Most animals have velvety black fur, but there are also gray, motley and white moles. The heyday of mole hunting began in 1924-1925. Moles were consistently among the leaders of the Soviet fur trade. According to the International Independent Ecological and Political Science University, in 1935, 31 million mole skins were harvested on the territory of the USSR. At the same time, the widest sections of the population were involved in the hunting process. “Before the summer holidays, all schoolchildren were given the task of destroying up to 20 rodent pests. The extracted chipmunk or mole skin was taken to the store. By the beginning of the school year, the seller sent to the school a list of who handed in how many skins,” said an experienced mole catcher. Domestic enterprises mass-produced fur coats from the skins of captured animals. Back in the early 1990s in the Pskov region, the procurement of this fur-bearing animal ranged from 101.5 thousand to 743.3 thousand skins per year. But gradually everything faded away. Nowadays Pavlovsky Park is the only place in the vicinity of St. Petersburg where you can still see mole catchers. The last mole catcher,
Alexander Dmitriev, a 70-year-old full-time mole catcher at the Pavlovsk Museum-Reserve, has been working in this position for 20 years.
He knows the park and its inhabitants thoroughly. He can talk endlessly about squirrels, ducks, hedgehogs, owls, tits, admire trees and even worms. He loves them all because they are useful and helpless in park conditions. But he has a short conversation with underground pests, through whose fault the rarest roses and the oldest spruce trees disappear. The old method of catching moles is simple and cheap: the cost is only for traps, no bait is required for catching.

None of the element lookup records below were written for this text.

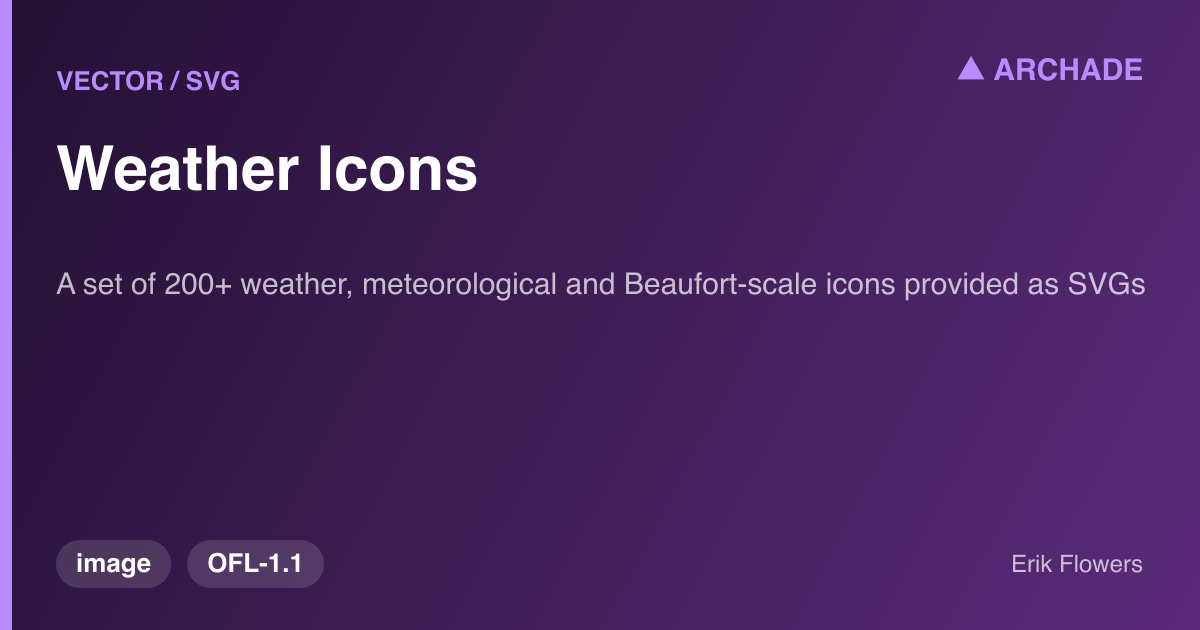Click the word VECTOR in the category
This screenshot has height=630, width=1200.
click(111, 81)
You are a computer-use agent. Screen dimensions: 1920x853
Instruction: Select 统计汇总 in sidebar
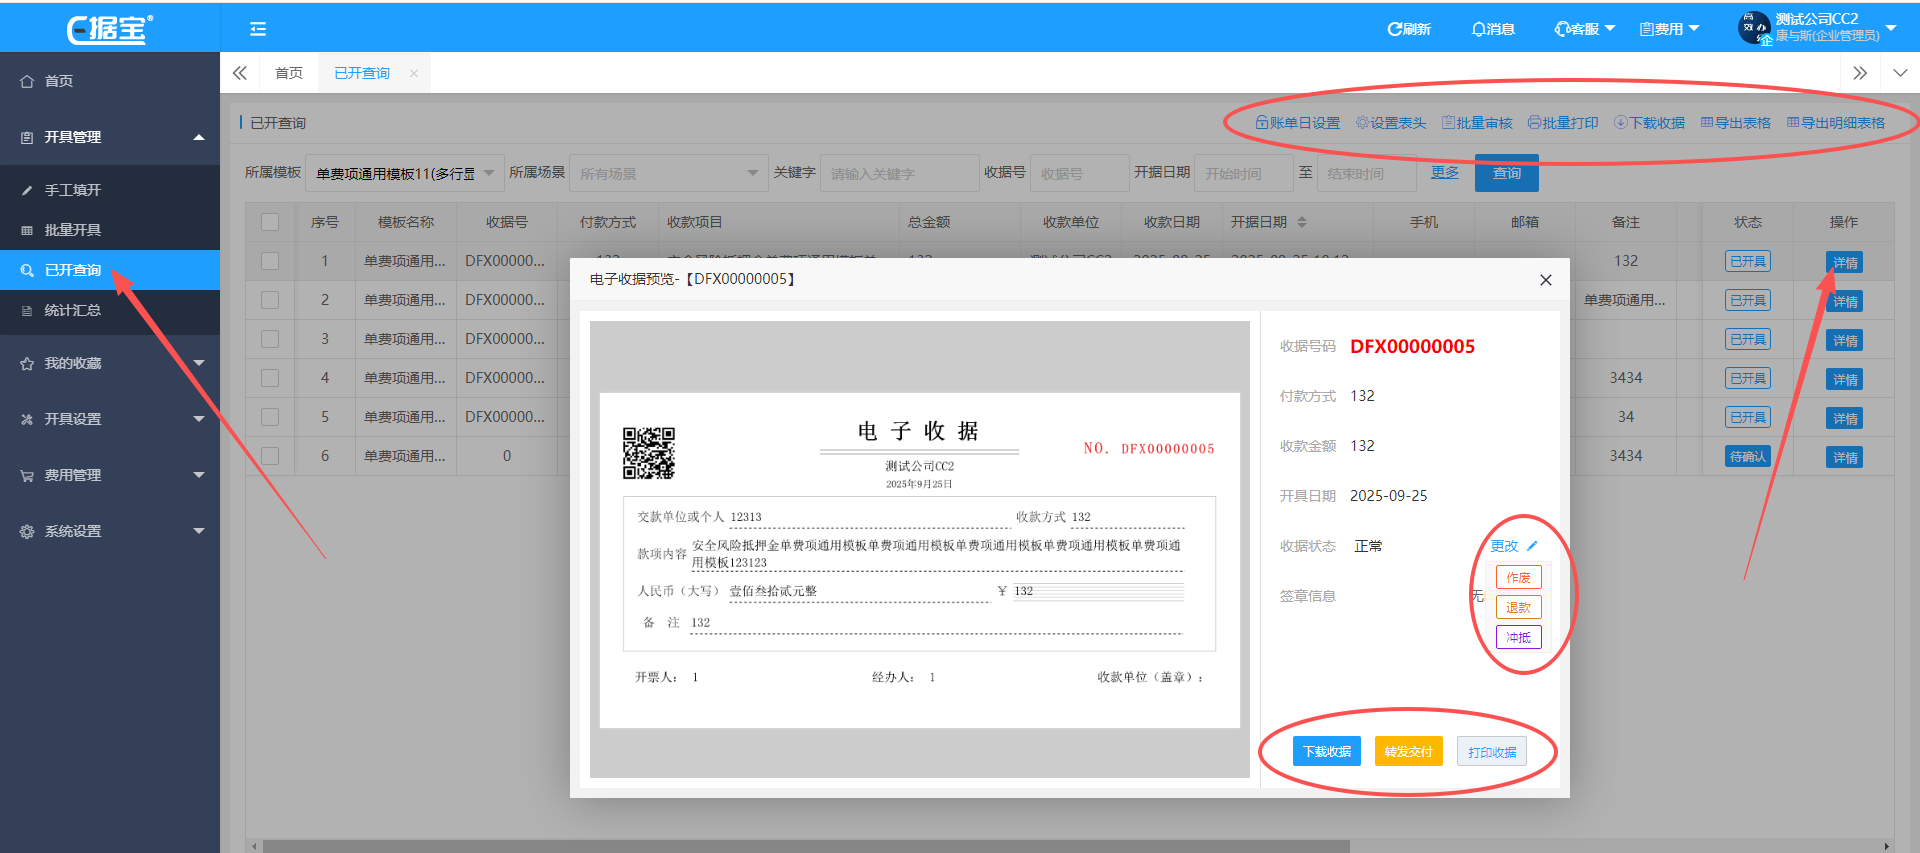72,310
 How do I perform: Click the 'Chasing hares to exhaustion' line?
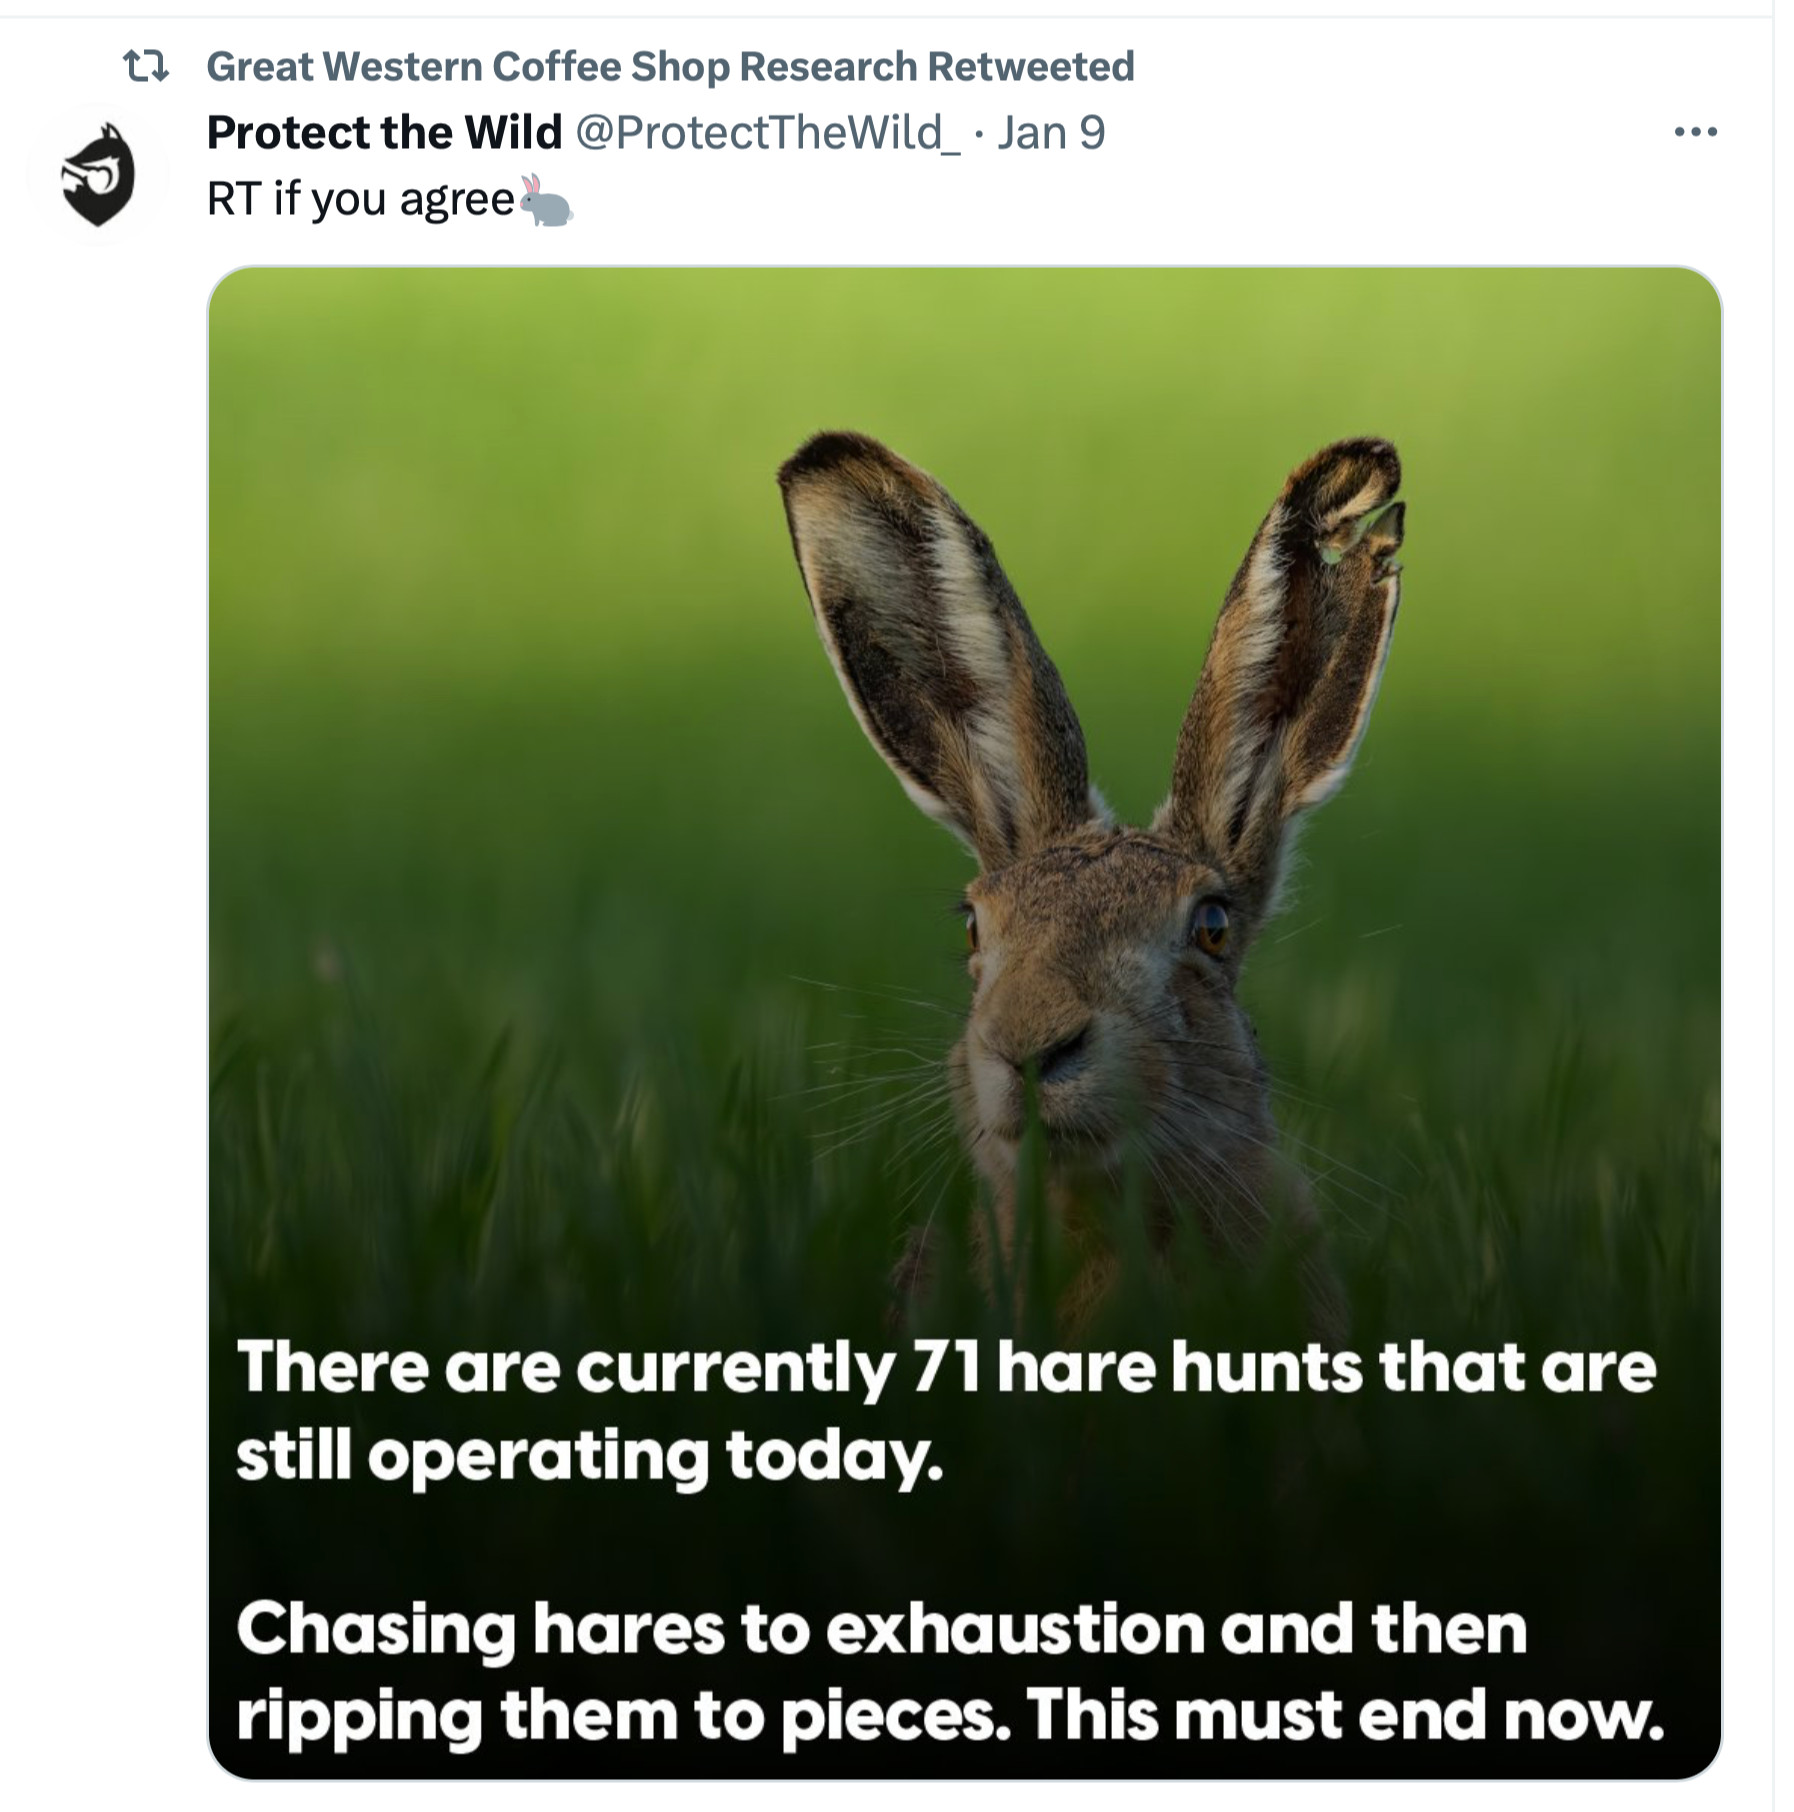[x=880, y=1629]
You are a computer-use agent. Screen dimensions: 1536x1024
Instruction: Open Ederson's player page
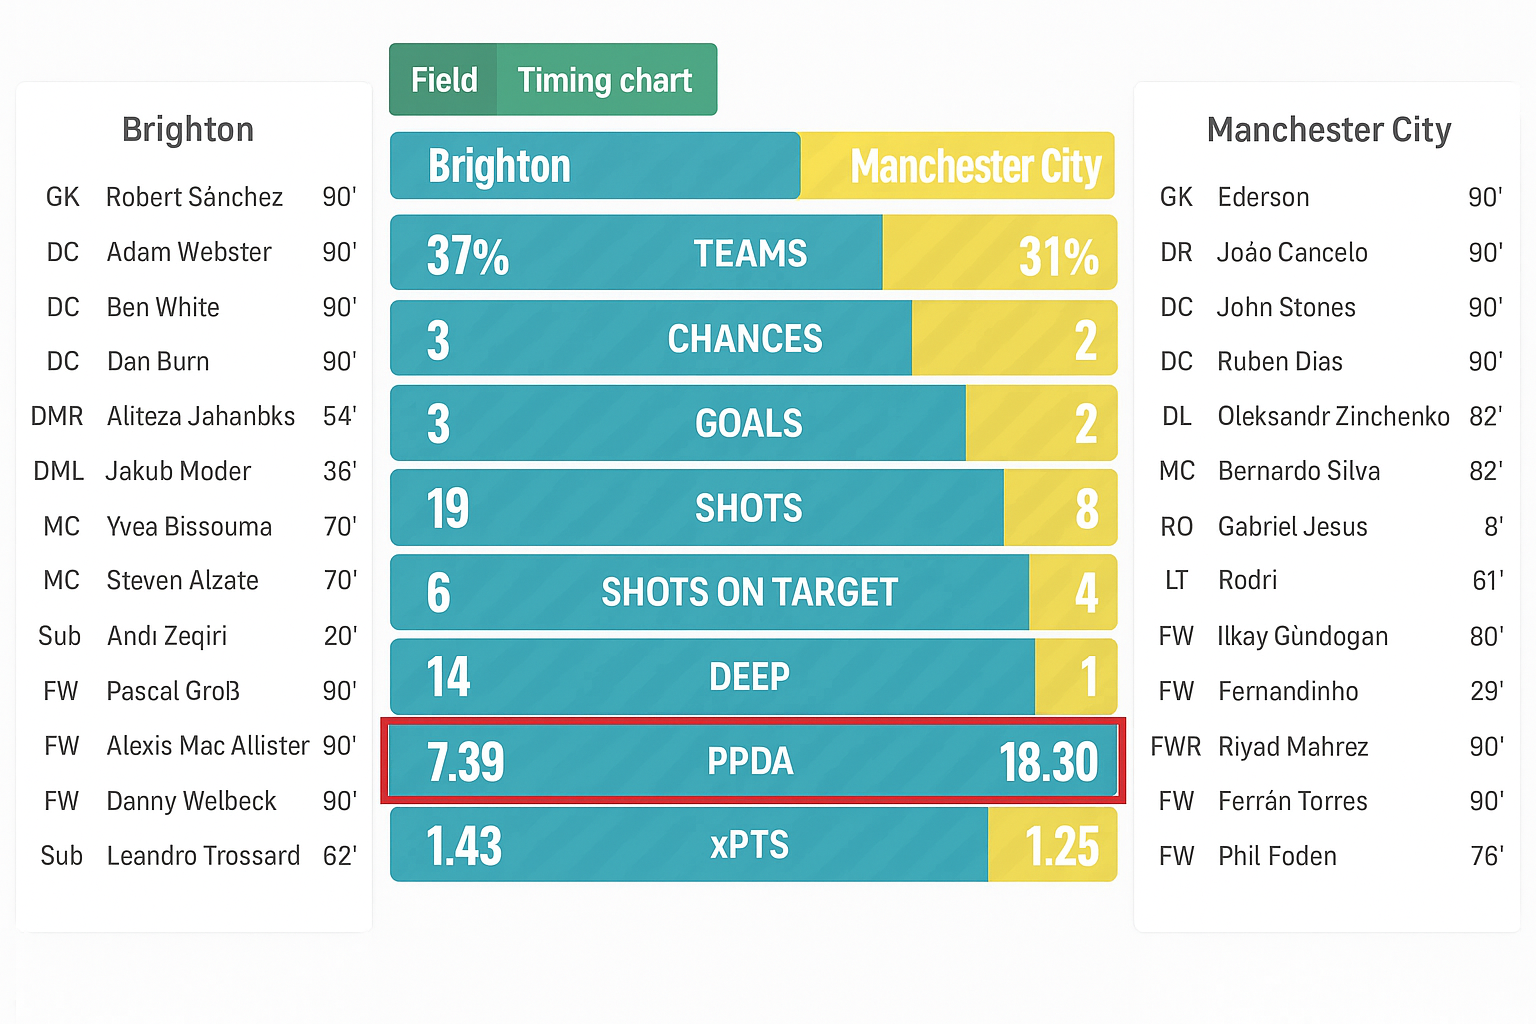tap(1263, 197)
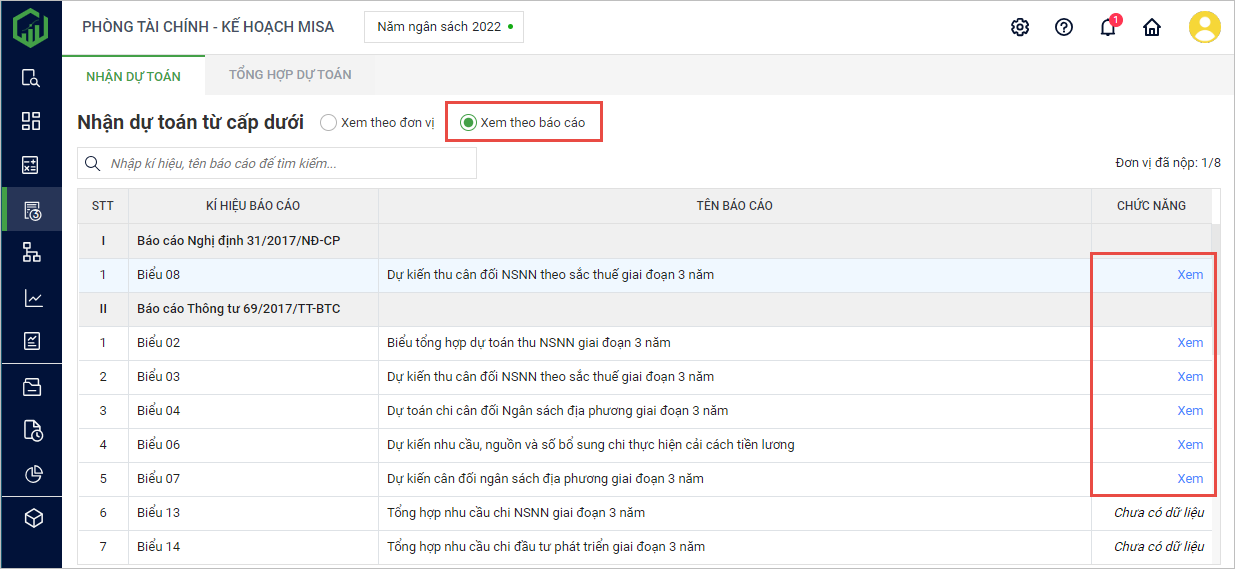This screenshot has width=1235, height=569.
Task: Open the line chart sidebar icon
Action: click(x=31, y=298)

The devices are placed in the mole tunnel at the entrance and exit, the animal runs into an obstacle, and hello... True, park moles are very different from the unafraid forest moles. There are especially cunning and intelligent specimens that are caught only the third or fourth time, and only because that they become too lazy to dig workarounds. Alexander Grigorievich recalls that in Soviet times, mole hunting brought in a very good income: for a couple of skins at the collection points for raw materials they paid 50 kopecks, and for the season D from April to October D one could earn up to 4.5 thousand hard Soviet rubles in addition to the salary rubles Mole fur coats then cost 330 rubles. They were especially popular among Finnish and German tourists, who bought fur coats in huge quantities: they say that in the West, mole is considered an exclusive fur. But the golden “age” of mole fishing is a thing of the past. During the season, thousands of moles are still found in the park, but Alexander Dmitriev has nowhere to take them. The experienced mole catcher was invited to the parks of Pushkin and Petrodvorets, where there were no specialists left, but Dmitriev did not abandon Pavlovsk. “If it weren’t for my pension, free travel, habit and craving for walks in nature, I would have given up this business,” the hunter sighs. I want a mole
At the same time, the demand for mole fur still exists. “This is wonderful fur, delicate, flexible and light. It's a pity that no one is working on it now. I would sew chic coats. Of course, you will have to tinker with the mole, but it is not intended to be rolled downhill and carried both to the feast and to the world. I make exclusive coats from the May hamster, which looks like a field mouse. We get hamster fur from Germany, where this business has deep roots,” commented Irina Tantsurina, head of the IT fashion house, specializing in fur products. (D.R., D.G.)